(SOURCE MATERIAL):

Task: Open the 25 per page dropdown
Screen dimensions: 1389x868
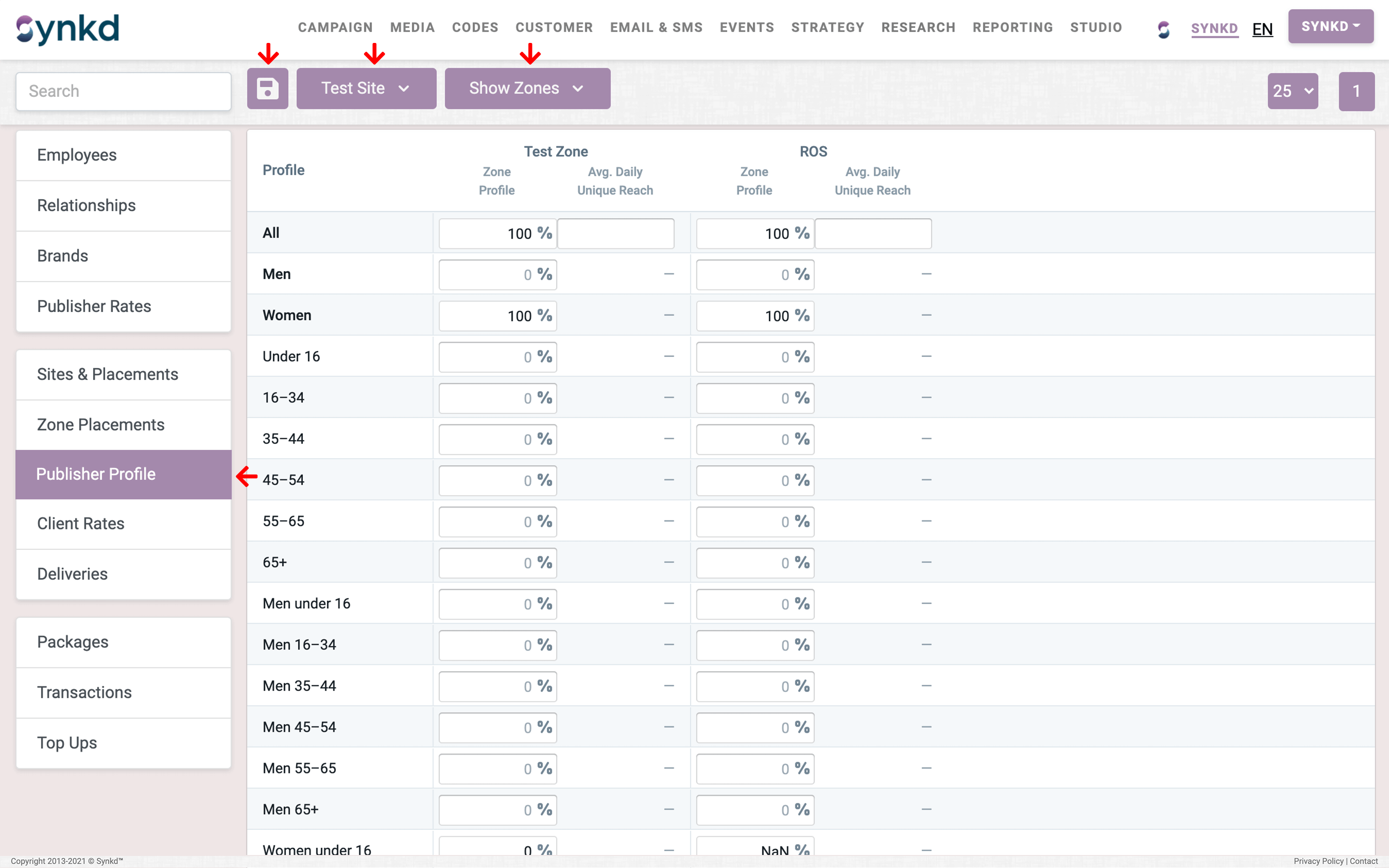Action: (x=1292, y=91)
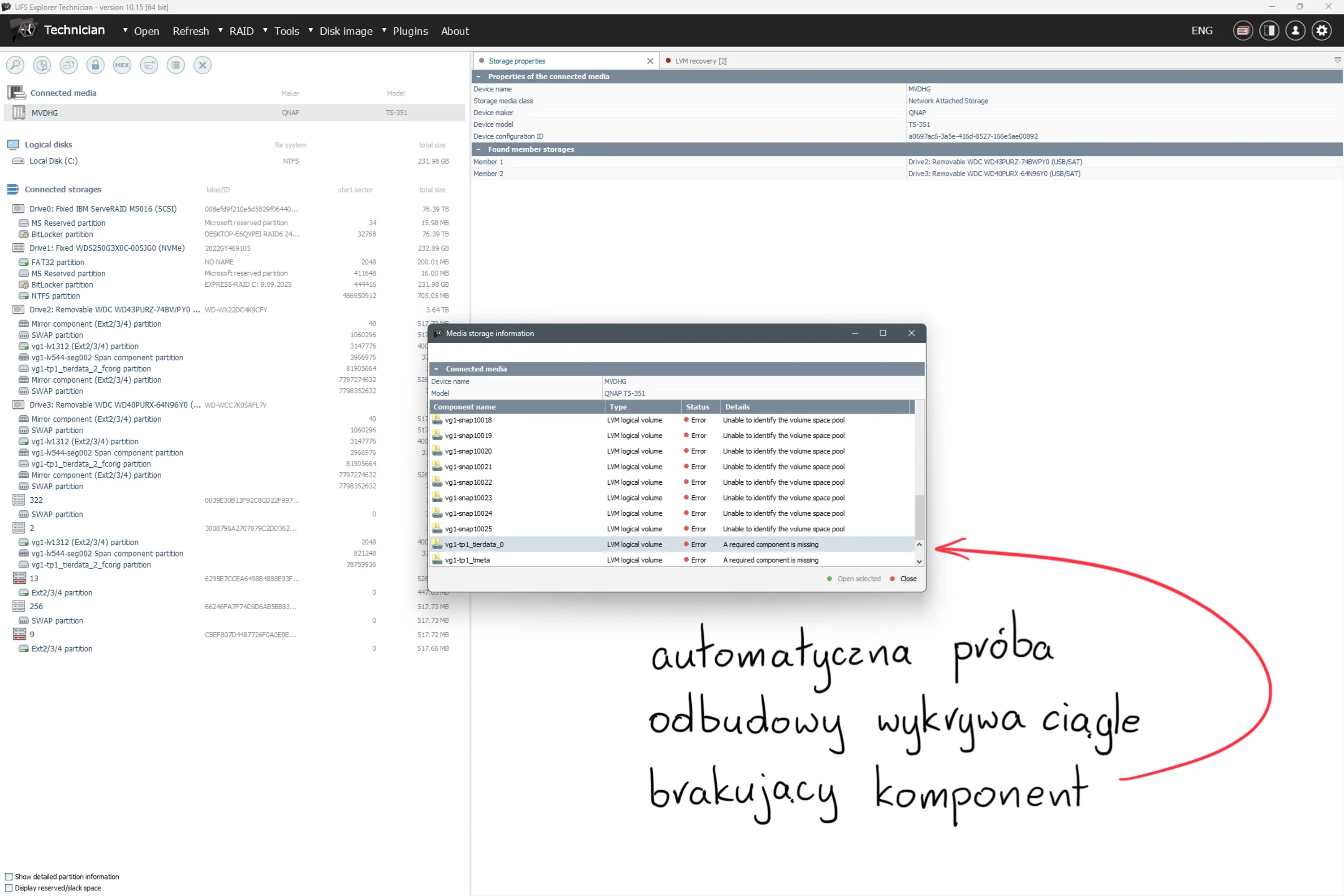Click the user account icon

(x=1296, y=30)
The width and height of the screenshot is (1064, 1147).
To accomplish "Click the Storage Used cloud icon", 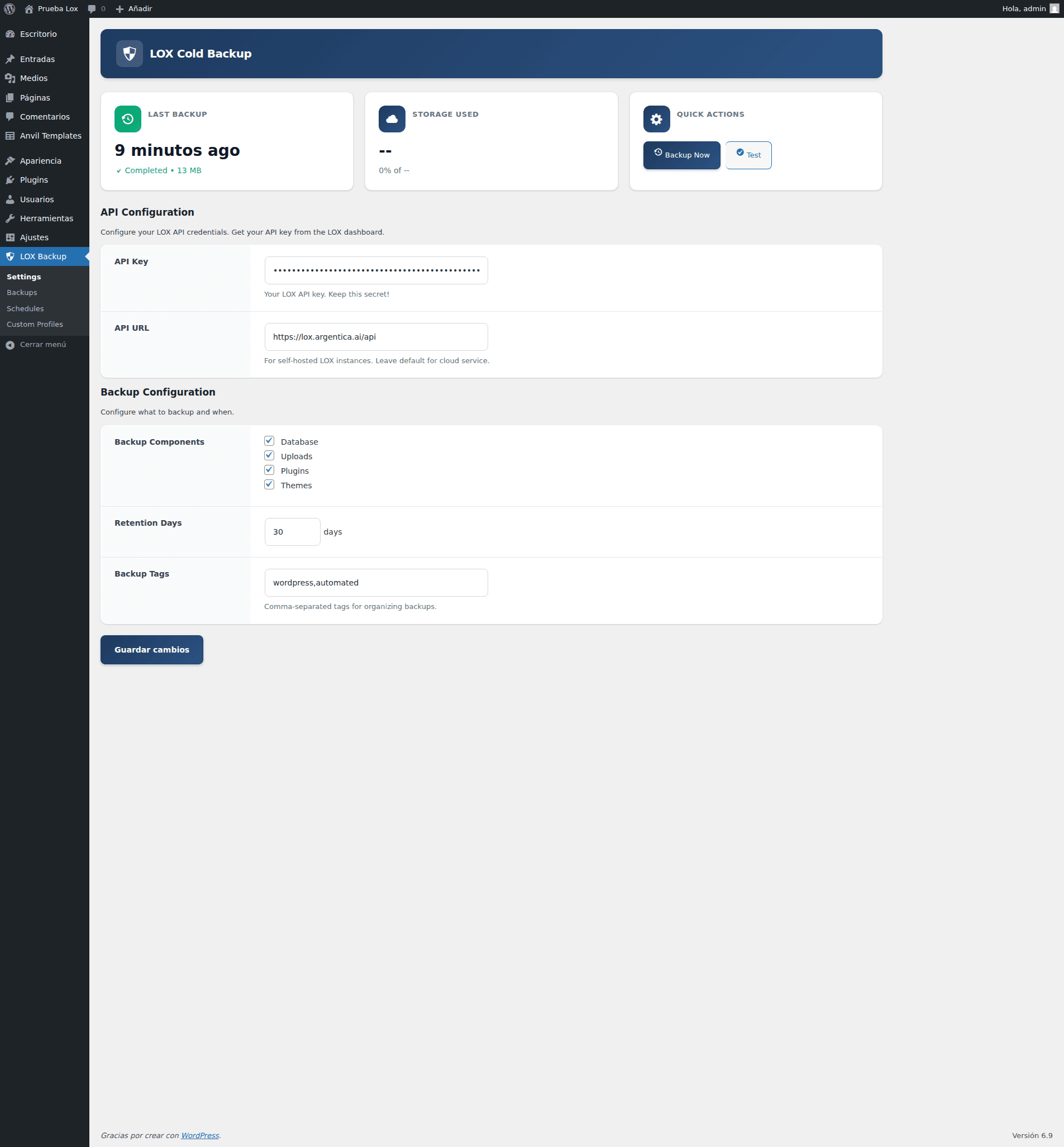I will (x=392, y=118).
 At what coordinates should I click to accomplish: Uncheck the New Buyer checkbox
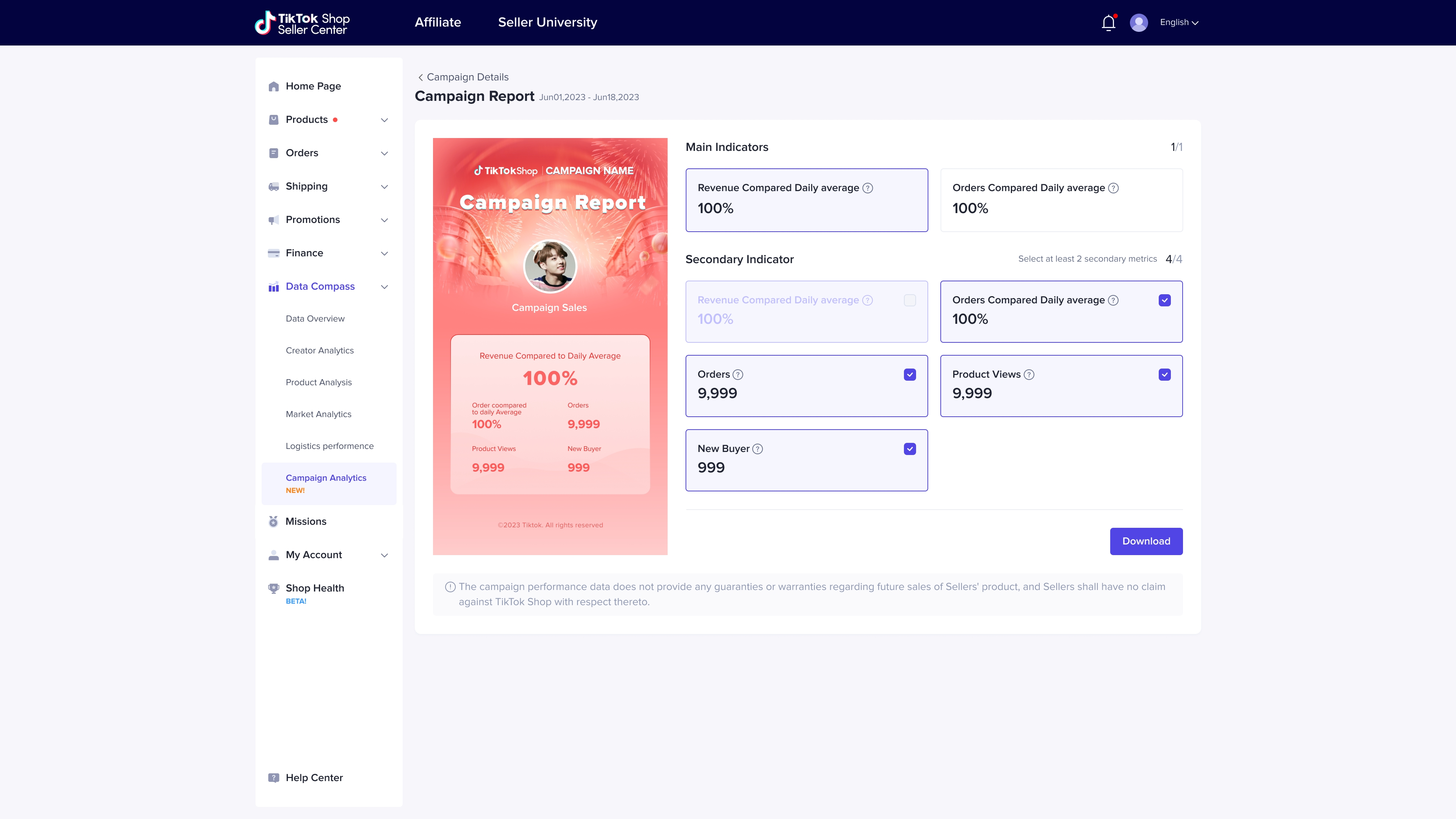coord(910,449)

(EXERCISE DIRECTIONS):
Return, exactly and without extra lines, everything from the line with "At what coordinates" through the last line of the material above, both included. Pictures must be dropped.

(SOLUTION TO THE EXERCISE):
 At what coordinates should I click to accomplish: Uncheck the New Buyer checkbox
coord(910,449)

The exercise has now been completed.